Questo è il bacio di Tosca
Tosca’s Kiss Videos |
Il Bacio di Tosca (1984)
SCREEN: ‘TOSCA’S KISS’
CASA VERDI in Milan was founded by Giuseppe Verdi as a home for retired singers and musicians from the Italian opera. Although the royalties from Verdi’s work ran out some years ago, the home carries on, and a Swiss movie maker , Daniel Schmid, had the engaging idea of doing a documentary about it. What he found in Casa Verdi, along with a piano in every corner of the resplendent public rooms, were elderly people adrift in music and memories.
”Tosca’s Kiss,” which opens today at the Film Forum, is a compilation of interviews, conversations and operatic reminiscences. They are not put together with particular finesse, but several have poignant charm.
Sara Scuderi, a renowned interpreter of Tosca in the 1920’s at La Scala – a name she utters in a whisper – hums, giggles and sings along as she listens to one of her old record-ings. ”Bella ! Bella! Bella!” she cries.
Miss Scuderi also performs a seemingly impromptu duet with Leonida Bellon, a heroic tenor who can still belt out a big number. They touch hands in shared melancholy; they kiss. In another scene, she gives him ”Tosca’s kiss” – a dagger to Scarpia’s heart. ”Die, you wretch!” He falls into a telephone booth. After a moment, he asks, ”Can I get up?”

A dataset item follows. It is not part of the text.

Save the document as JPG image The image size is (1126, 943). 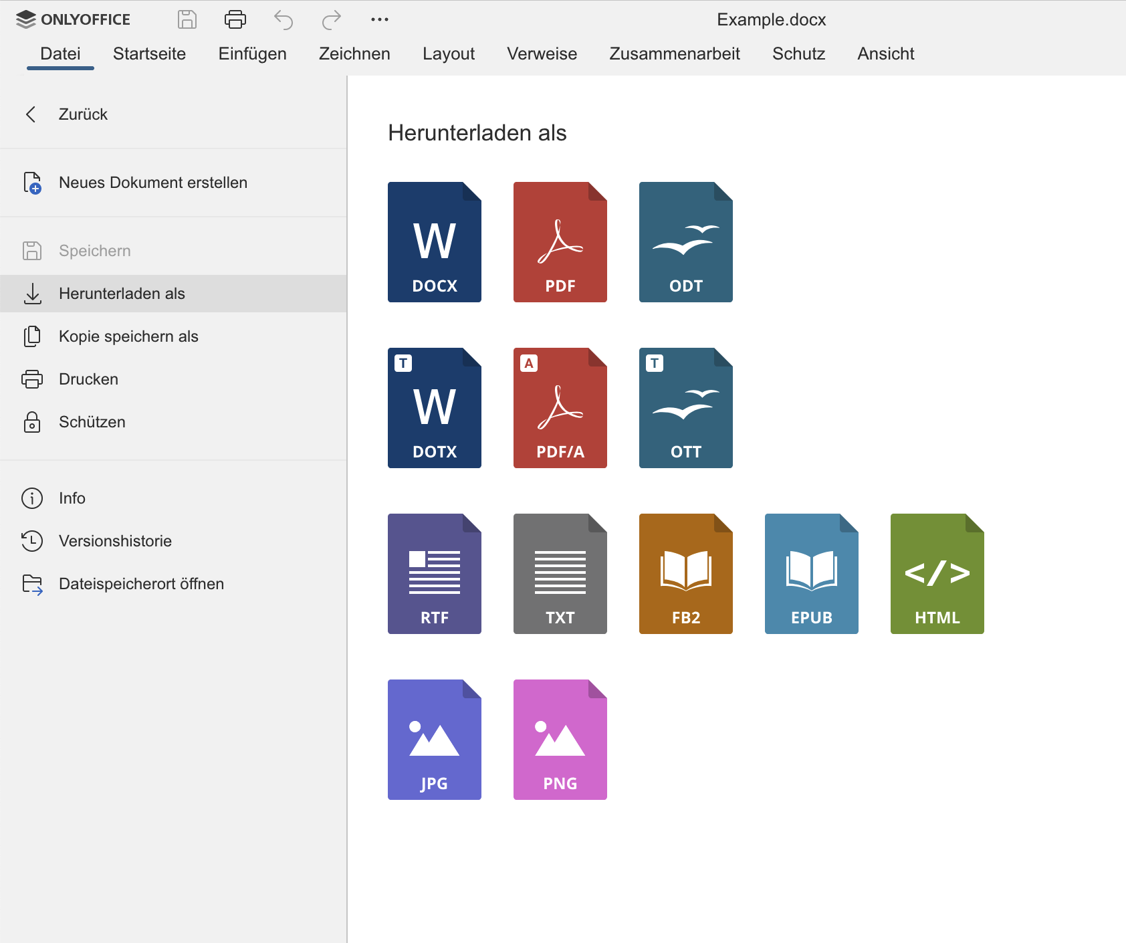click(x=434, y=740)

On his feet, Mr. Bellon, the house humorist, criticizes a fellow resident. a baritone, for holding a note too long. ”Switch off the light when you leave,” he says.
A dapper 80-year-old named Giuseppe Manacchini doesn’t let his wife (who played opposite him a half-century ago in ”La Traviata” and ”La Forza del Destino”) get in a word as he gives a running commentary on a trunkful of costumes he once took along on a tour to Rio de Janeiro, where he sang Rigoletto. ”When I think how I sweated in that jacket,” he says, and then, excitedly, ”I want to put it on.” As he dons Rigoletto’s outfit, we hear an old recording of him singing the role. Afterward, he repacks the costumes and bows to the trunk.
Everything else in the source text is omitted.